Requirement:
Please condense the paragraph of the play review below that begins "Two tramps, Go Go" into a short bulleted list that keeps its main facts.

Document extract:
────
This is a play that I have heard of many times and I appreciate the opportunity to watch it last night at School of The Arts (SOTA),
We were seated at the third row which was good since the actors spoke without microphones. I wonder of people at the back or the circle would have problem hearing, especially at the beginning when a lady had a coughing fit, competing with the actors on stage to be heard.
I read the synopsis online before the show and Wikipedia describes it as an absurdist play. The word absurd stayed on my mind throughout the whole of first half. (Absurd –http://www.dictionary.com.)by
Two tramps, Go Go (Estragon) and Di Di (Vladimir) are at a deserted place waiting for a man named Godot. They have no idea who is he nor why they are waiting there but they have been doing it for half a century. This place where they wait is bare except for a leave-less tree and a rock. To pass the time until night fall, the two try all sorts of antics, until they get tired out. GoGo would then suggest that they go and then Di Di would remind him that they can’t. Why not? Because they are waiting for Godot.
────
Recorded data:

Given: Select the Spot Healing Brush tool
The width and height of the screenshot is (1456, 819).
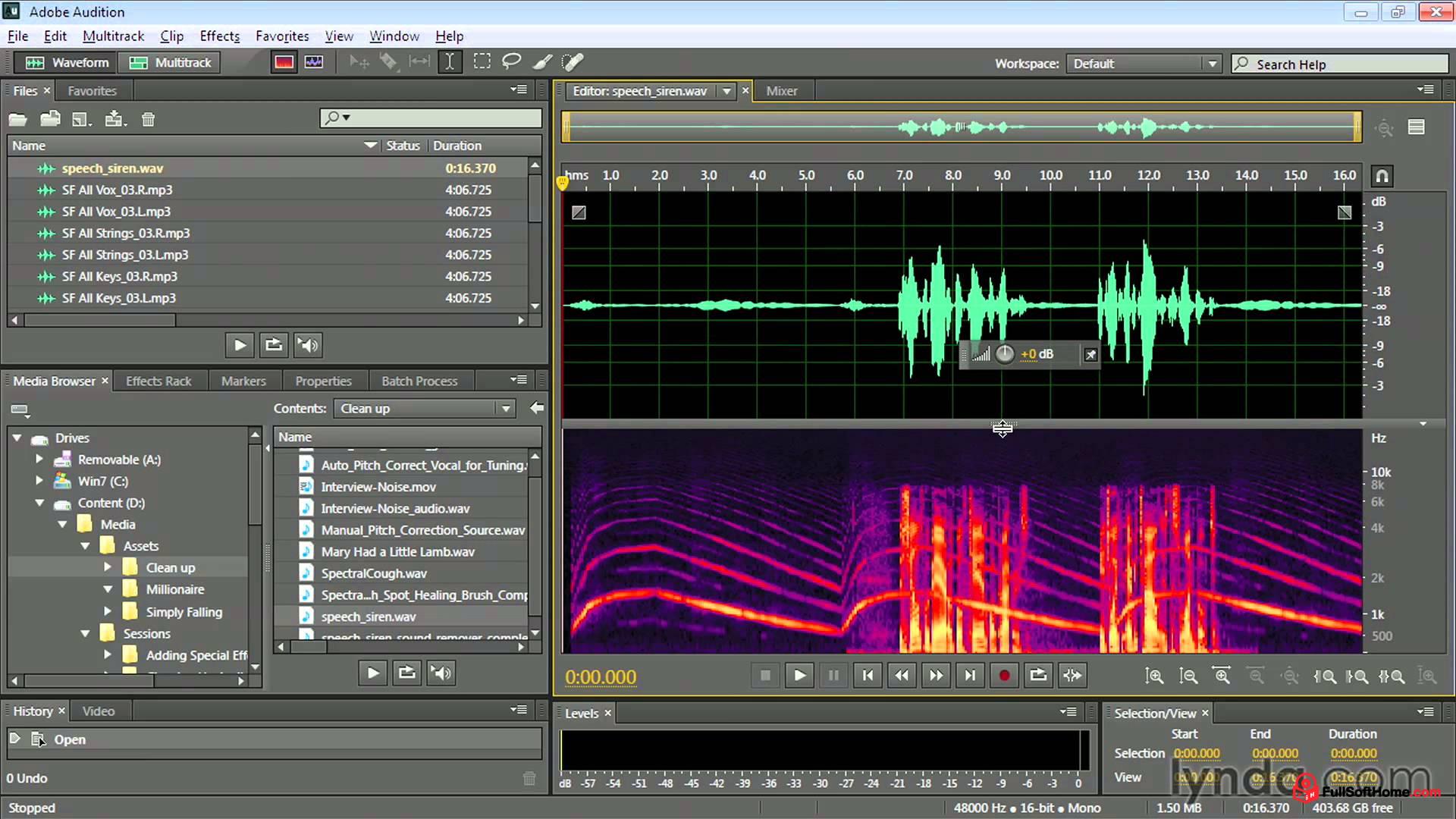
────
Solution to this exercise:
- Two tramps, Go Go (Estragon) and Di Di (Vladimir), wait at a deserted place for a man named Godot.
- They don't know who Godot is or why they are waiting, yet they have been waiting for half a century.
- The place is bare except for a leafless tree and a rock.
- Until nightfall they pass the time with all sorts of antics, until they tire out.
- Go Go then suggests they go, and Di Di reminds him they can't because they are waiting for Godot.